Daha sonra sohbet tamamen dağılınca ayağa kalktım, lavaboya gitmek için kalktığımı anladıkları için sorgulamamışlardı. İçeri girip yukarı çıktım. Aşağıda ki salonda bir dolu yardımcı vardı. Kenarda ki odaya girdim ve bekledim.

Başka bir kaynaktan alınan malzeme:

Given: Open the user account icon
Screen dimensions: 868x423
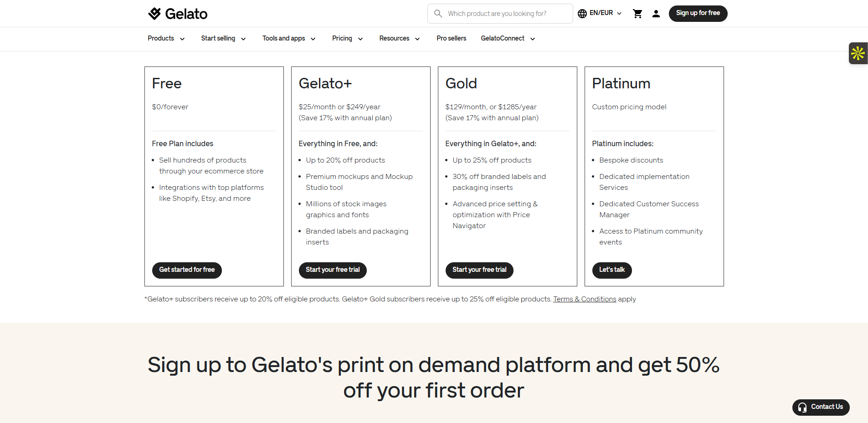Looking at the screenshot, I should pos(656,14).
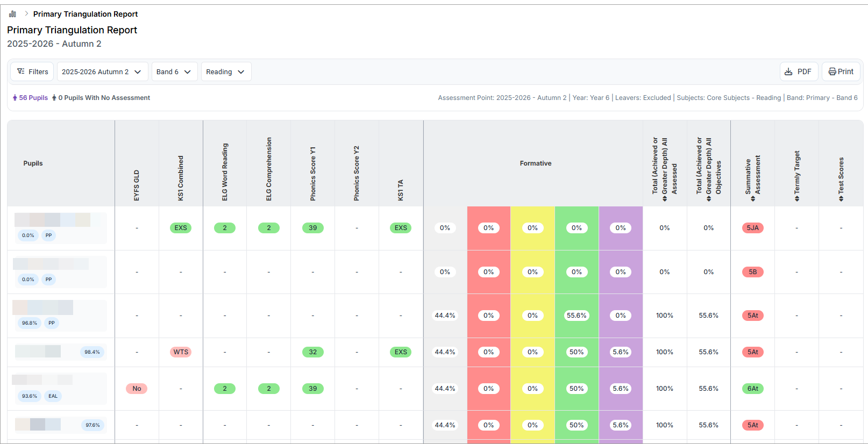
Task: Open the Filters panel
Action: (32, 71)
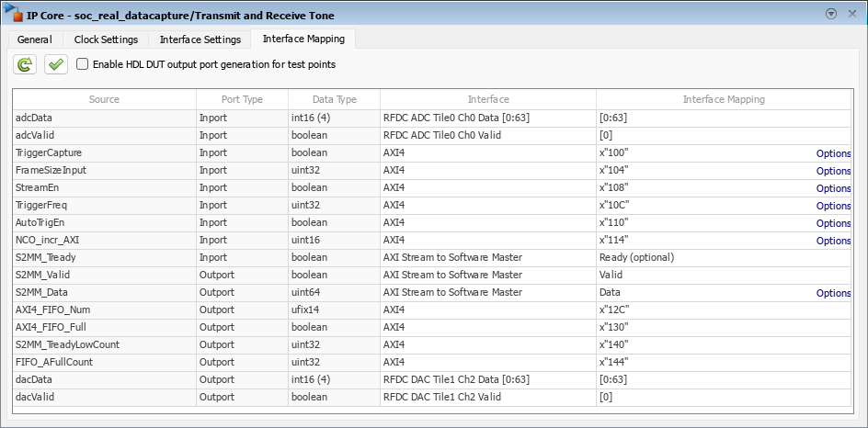
Task: Click the Source column header
Action: pyautogui.click(x=104, y=99)
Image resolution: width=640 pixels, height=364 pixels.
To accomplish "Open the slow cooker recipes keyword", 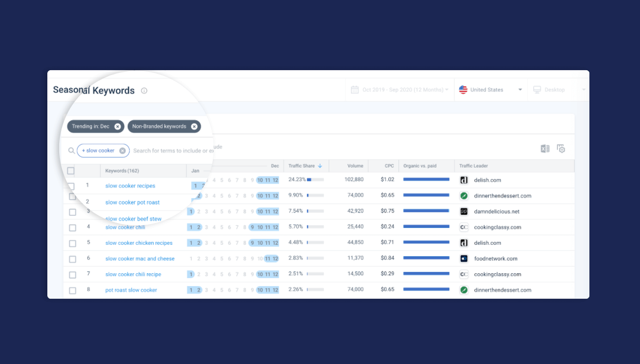I will [x=130, y=186].
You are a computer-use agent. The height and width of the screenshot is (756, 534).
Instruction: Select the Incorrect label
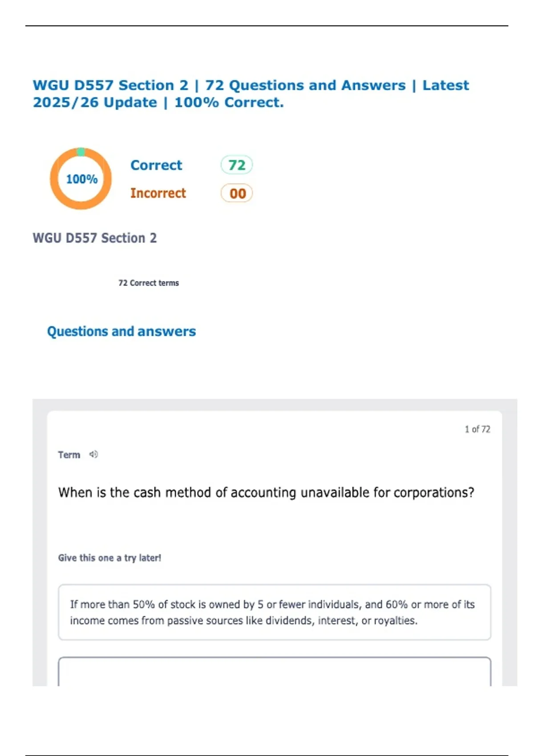(x=158, y=193)
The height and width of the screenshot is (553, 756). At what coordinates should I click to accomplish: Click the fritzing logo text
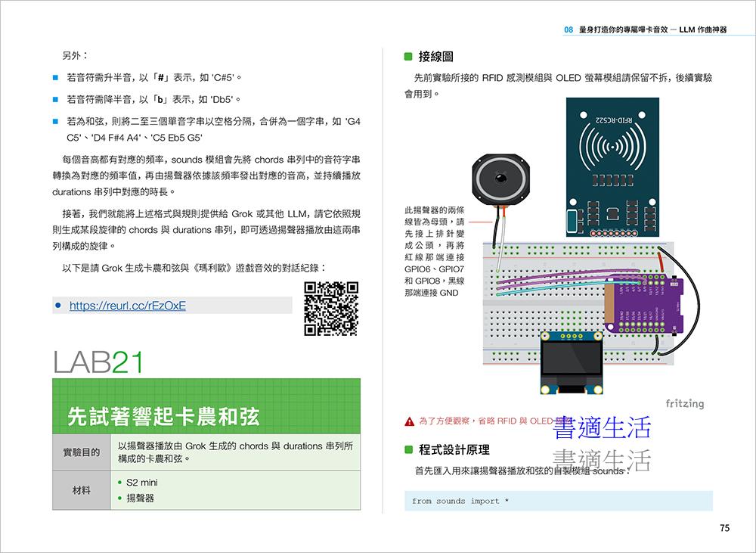pyautogui.click(x=684, y=403)
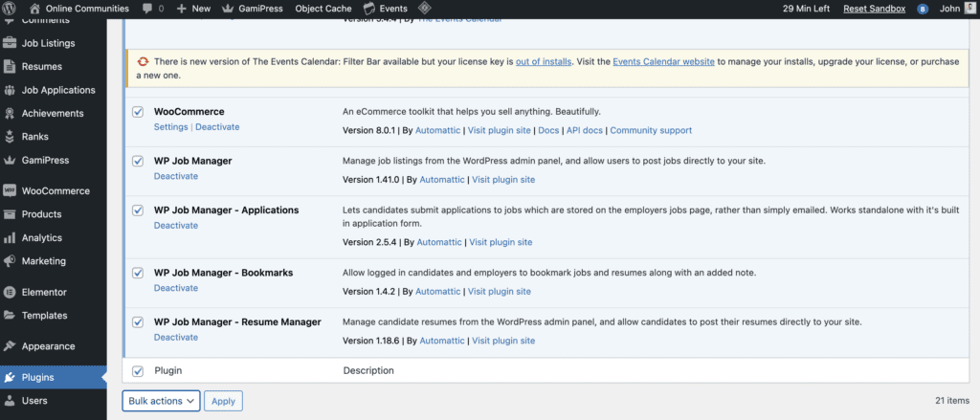Click the Reset Sandbox link
The height and width of the screenshot is (420, 980).
[877, 9]
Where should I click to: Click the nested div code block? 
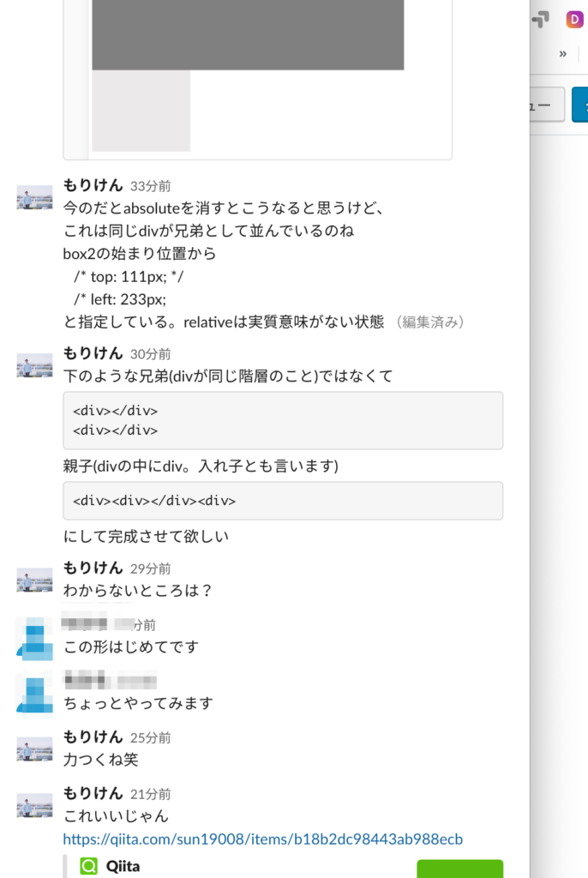[x=283, y=501]
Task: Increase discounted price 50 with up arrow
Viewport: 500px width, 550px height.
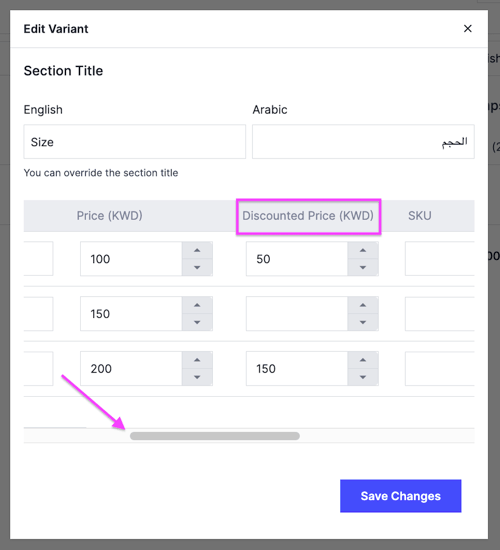Action: tap(363, 250)
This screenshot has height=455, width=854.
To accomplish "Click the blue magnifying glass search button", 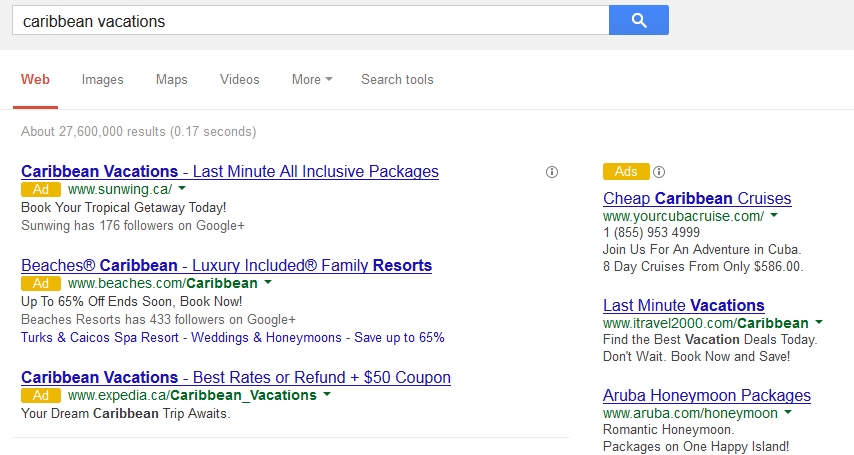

Bir beş dakika sonra ayak sesleri geldi. Merdivenlerden çıkıp etrafına bakan Azad'ı görünce kolundan tutup çektim. İlk başta korkuyla küfür etse de beni görünce gözlerini rahatlama ile kapattı. Kapıyı kapatıp dudaklarına yapıştım. Sanırım onu ilk defa bu kadar büyük bir şehvetle öpüyordum. Aynı şekilde bana karşılık veriyordu. Kapının arkasına yaslamış vücudumu ona yapıştırıp alt dudağını emiyordum.

"Çok özledim seni..." dedim dudaklarımı nefes nefese ayırırken ondan. O sadece dudaklarıma bakıyordu. Uzanıp alt dudağımı dudaklarına aldı ve emip bıraktı.

"Dün gelmedin.." dediğimde sarhoş gibi kafasını salladı.

"Evde problem çıktı, ondan." dedi, ardından yutkundu ve bana baktı.

"Yarın geleceğim, beraber uyumak için." dediğinde gülümsedim. Uzanıp yanağını öptüm.

"Bekliyorum, her zaman bekleyeceğim." dedim biraz gurursuz bir şekilde. Karısının yanından çıkıp bana geliyordu. Ona dokunmadığını söylese de bu olay biraz ağrıma gitmeye başlamıştı. Düşünmemeye çalışarak yeniden atladım dudaklarına. Birkaç dakika sonra nefeslerimiz kesilince ayrıldık.

"Hadi, gidelim." dedi, kafamı salladım. Elini alıp erkeksi ellerini öptüm. Derin bir nefes alıp benden önce çıktı. Bende ondan birkaç dakika sonra çıktım. Aşağı indiğimde çardağa geçmiş oturuyordu. Sırıtarak bende geçip yerime oturdum. Kalkma vakti gelene kadar göz göze gelme oyunu oynadık sanki.

Bana bakışları o kadar derindi ki o bakışlarda ne var çözemiyordum. Çok fazla yoğundu.

Hep beraber çardaktan kalkıp, Ağa'nın elini öptük ve arabalarımıza ilerledik. Azad ile göz göze gelince gülümsedim. O da gülümsedi. Arabasına binip yavaşça uzaklaşınca bende arabaya binip yanımdaki bedeninin ısrarı ile bugün konağa gittim.